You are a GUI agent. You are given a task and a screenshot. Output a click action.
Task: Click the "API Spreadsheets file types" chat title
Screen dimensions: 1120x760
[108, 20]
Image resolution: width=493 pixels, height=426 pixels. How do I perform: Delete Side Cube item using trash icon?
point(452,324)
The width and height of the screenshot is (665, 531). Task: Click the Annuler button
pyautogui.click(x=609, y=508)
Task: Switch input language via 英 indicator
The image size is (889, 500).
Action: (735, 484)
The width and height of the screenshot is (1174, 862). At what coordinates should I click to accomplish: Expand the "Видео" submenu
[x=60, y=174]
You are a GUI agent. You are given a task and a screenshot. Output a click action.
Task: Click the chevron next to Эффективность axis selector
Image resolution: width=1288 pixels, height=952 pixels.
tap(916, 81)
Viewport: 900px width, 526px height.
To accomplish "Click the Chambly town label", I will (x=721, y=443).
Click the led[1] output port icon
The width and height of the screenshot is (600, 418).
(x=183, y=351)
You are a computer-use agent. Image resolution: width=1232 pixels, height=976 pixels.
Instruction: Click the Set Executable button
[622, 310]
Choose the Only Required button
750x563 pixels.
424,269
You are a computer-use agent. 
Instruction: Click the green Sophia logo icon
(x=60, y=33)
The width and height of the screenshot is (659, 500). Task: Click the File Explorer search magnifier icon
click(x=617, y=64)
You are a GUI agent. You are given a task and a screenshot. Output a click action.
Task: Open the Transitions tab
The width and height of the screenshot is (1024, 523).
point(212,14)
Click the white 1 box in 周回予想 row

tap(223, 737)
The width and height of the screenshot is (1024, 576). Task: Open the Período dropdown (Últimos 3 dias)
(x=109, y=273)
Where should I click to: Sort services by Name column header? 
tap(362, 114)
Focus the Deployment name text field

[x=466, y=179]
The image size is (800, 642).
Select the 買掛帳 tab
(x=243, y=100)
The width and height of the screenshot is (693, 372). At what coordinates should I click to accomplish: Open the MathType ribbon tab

....................

* [Direction]: Format every line of the listing above as a Markdown table with two columns, Row and Listing line. Leave out the blank lines.

* [Problem solution]:
| Row | Listing line |
|---|---|
| 1 | You are a GUI agent. You are given a task and a screenshot. Output a click action. |
| 2 | Task: Click the "API Spreadsheets file types" chat title |
| 3 | Screen dimensions: 1120x760 |
| 4 | [108, 20] |
| 5 | Image resolution: width=493 pixels, height=426 pixels. How do I perform: Delete Side Cube item using trash icon? |
| 6 | point(452,324) |
| 7 | The width and height of the screenshot is (665, 531). Task: Click the Annuler button |
| 8 | pyautogui.click(x=609, y=508) |
| 9 | Task: Switch input language via 英 indicator |
| 10 | The image size is (889, 500). |
| 11 | Action: (735, 484) |
| 12 | The width and height of the screenshot is (1174, 862). At what coordinates should I click to accomplish: Expand the "Видео" submenu |
| 13 | [x=60, y=174] |
| 14 | You are a GUI agent. You are given a task and a screenshot. Output a click action. |
| 15 | Task: Click the chevron next to Эффективность axis selector |
| 16 | Image resolution: width=1288 pixels, height=952 pixels. |
| 17 | tap(916, 81) |
| 18 | Viewport: 900px width, 526px height. |
| 19 | To accomplish "Click the Chambly town label", I will (x=721, y=443). |
| 20 | Click the led[1] output port icon |
| 21 | The width and height of the screenshot is (600, 418). |
| 22 | (x=183, y=351) |
| 23 | You are a computer-use agent. Image resolution: width=1232 pixels, height=976 pixels. |
| 24 | Instruction: Click the Set Executable button |
| 25 | [622, 310] |
| 26 | Choose the Only Required button |
| 27 | 750x563 pixels. |
| 28 | 424,269 |
| 29 | You are a computer-use agent.  |
| 30 | Instruction: Click the green Sophia logo icon |
| 31 | (x=60, y=33) |
| 32 | The width and height of the screenshot is (659, 500). Task: Click the File Explorer search magnifier icon |
| 33 | click(x=617, y=64) |
| 34 | You are a GUI agent. You are given a task and a screenshot. Output a click action. |
| 35 | Task: Open the Transitions tab |
| 36 | The width and height of the screenshot is (1024, 523). |
| 37 | point(212,14) |
| 38 | Click the white 1 box in 周回予想 row |
| 39 | tap(223, 737) |
| 40 | The width and height of the screenshot is (1024, 576). Task: Open the Período dropdown (Últimos 3 dias) |
| 41 | (x=109, y=273) |
| 42 | Where should I click to: Sort services by Name column header?  |
| 43 | tap(362, 114) |
| 44 | Focus the Deployment name text field |
| 45 | [x=466, y=179] |
| 46 | The image size is (800, 642). |
| 47 | Select the 買掛帳 tab |
| 48 | (x=243, y=100) |
| 49 | The width and height of the screenshot is (693, 372). At what coordinates should I click to accomplish: Open the MathType ribbon tab |